Exercise:
Filter the records for "task" and keep each line that has it.

Stored items:
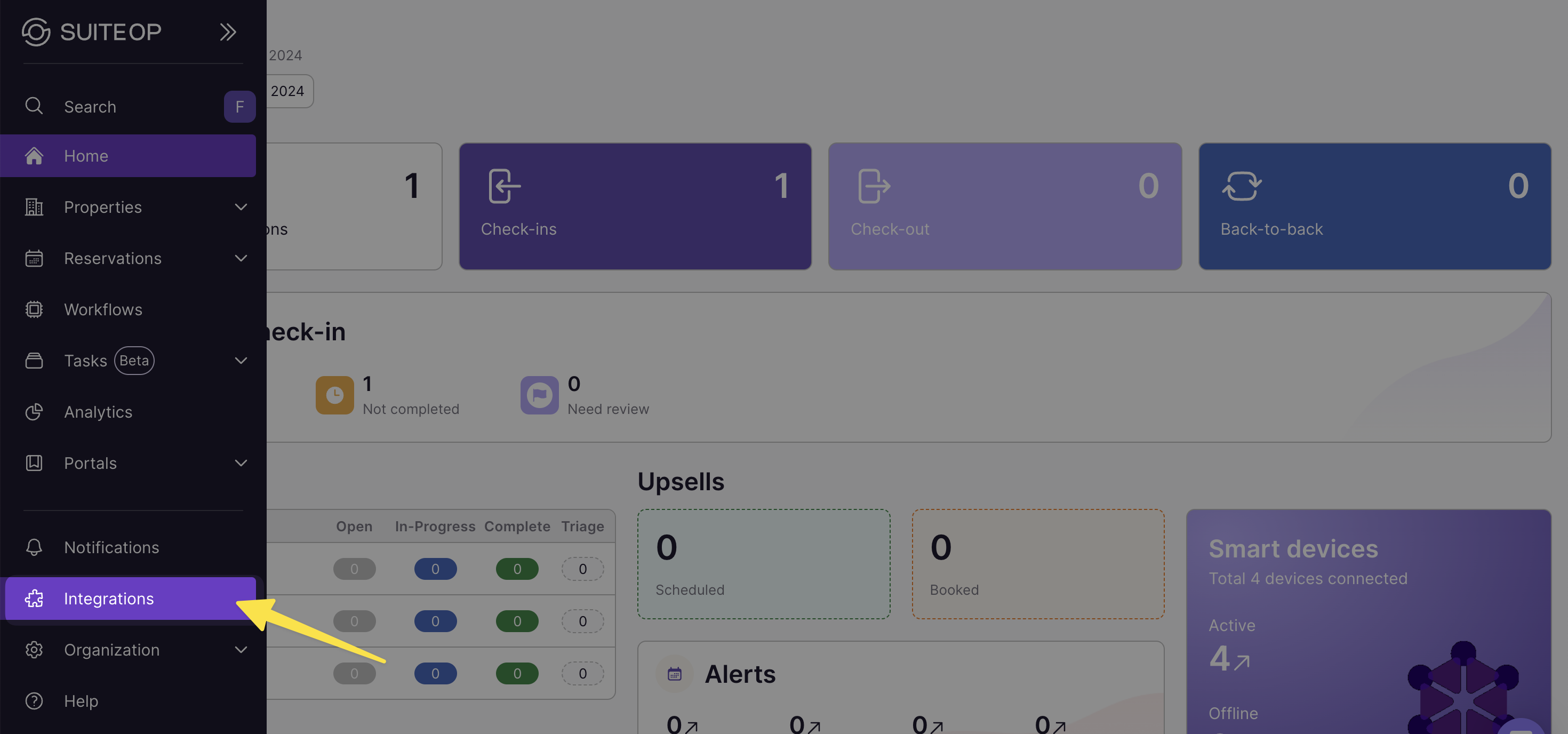Expand the Properties submenu chevron
Screen dimensions: 1568x734
241,207
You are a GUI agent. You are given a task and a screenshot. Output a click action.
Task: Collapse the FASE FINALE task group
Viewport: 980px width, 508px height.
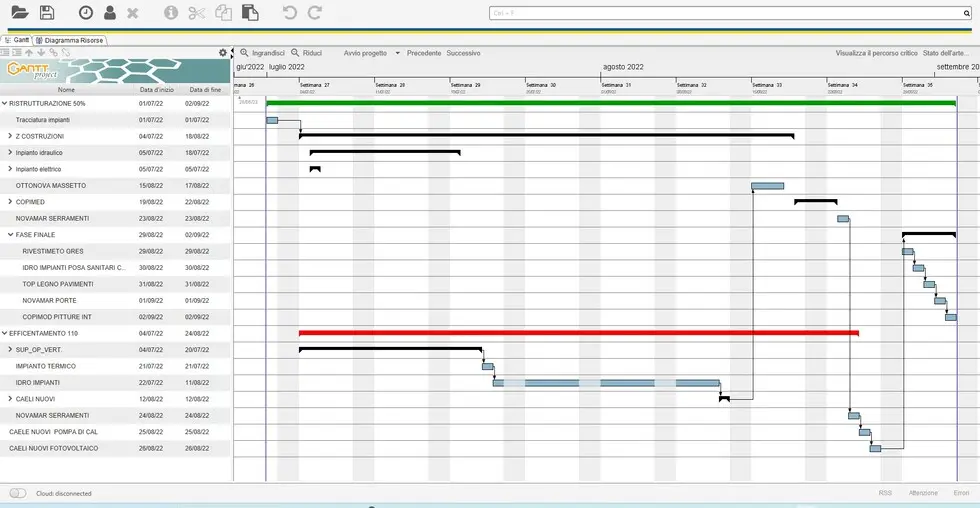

Output of the exercise:
You are a GUI agent. You are given a task and a screenshot. Output a click action.
Task: Collapse the FASE FINALE task group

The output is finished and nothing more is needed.